** Opening Exercise data block **
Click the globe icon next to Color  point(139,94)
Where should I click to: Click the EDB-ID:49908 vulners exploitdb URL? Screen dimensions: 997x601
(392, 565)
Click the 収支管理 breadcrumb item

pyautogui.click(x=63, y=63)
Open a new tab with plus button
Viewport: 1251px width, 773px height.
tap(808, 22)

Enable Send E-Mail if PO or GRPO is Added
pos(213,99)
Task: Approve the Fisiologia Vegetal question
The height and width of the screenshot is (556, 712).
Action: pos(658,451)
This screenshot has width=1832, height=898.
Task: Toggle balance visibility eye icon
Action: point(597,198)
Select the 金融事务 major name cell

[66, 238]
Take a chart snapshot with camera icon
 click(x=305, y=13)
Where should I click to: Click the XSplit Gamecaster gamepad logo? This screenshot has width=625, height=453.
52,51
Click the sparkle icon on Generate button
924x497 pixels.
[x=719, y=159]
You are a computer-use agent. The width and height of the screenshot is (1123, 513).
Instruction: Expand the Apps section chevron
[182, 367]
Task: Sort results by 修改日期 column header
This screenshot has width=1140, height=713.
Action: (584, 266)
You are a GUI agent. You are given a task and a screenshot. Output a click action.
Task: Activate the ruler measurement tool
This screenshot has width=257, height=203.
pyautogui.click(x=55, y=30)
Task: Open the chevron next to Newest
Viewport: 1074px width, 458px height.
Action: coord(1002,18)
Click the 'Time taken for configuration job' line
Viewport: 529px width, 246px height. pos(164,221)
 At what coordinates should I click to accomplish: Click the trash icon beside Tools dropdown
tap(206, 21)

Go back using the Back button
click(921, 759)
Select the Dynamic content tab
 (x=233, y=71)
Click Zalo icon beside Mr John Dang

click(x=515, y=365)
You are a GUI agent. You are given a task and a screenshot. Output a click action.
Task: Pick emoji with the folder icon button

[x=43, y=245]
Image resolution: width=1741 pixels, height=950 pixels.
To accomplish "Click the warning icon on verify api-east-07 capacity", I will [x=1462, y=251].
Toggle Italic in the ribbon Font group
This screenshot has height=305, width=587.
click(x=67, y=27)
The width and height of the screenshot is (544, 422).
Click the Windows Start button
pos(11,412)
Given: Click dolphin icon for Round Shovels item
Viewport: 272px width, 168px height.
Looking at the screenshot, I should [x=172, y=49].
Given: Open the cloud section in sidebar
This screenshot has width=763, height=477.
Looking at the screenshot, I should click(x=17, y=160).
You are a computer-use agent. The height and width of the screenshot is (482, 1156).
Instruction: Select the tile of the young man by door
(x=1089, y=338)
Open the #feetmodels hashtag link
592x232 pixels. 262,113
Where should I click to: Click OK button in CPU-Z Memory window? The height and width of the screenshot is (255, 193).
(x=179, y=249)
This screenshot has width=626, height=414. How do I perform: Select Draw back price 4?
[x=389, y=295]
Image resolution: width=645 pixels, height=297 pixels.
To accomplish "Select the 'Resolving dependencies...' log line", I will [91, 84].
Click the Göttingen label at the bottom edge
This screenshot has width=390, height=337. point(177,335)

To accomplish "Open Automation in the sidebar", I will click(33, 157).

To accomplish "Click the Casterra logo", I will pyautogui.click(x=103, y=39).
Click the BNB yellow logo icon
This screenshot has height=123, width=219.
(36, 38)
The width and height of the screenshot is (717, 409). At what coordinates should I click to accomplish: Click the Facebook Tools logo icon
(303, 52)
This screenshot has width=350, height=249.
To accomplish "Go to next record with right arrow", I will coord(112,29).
** Closing Exercise data block **
_Task directions_.
List all lines from the entries that include the word "next".

_Task output_.
Click the globe icon next to Color  point(139,94)
Task: Open the chevron next to Newest
To accomplish "Go to next record with right arrow", I will coord(112,29).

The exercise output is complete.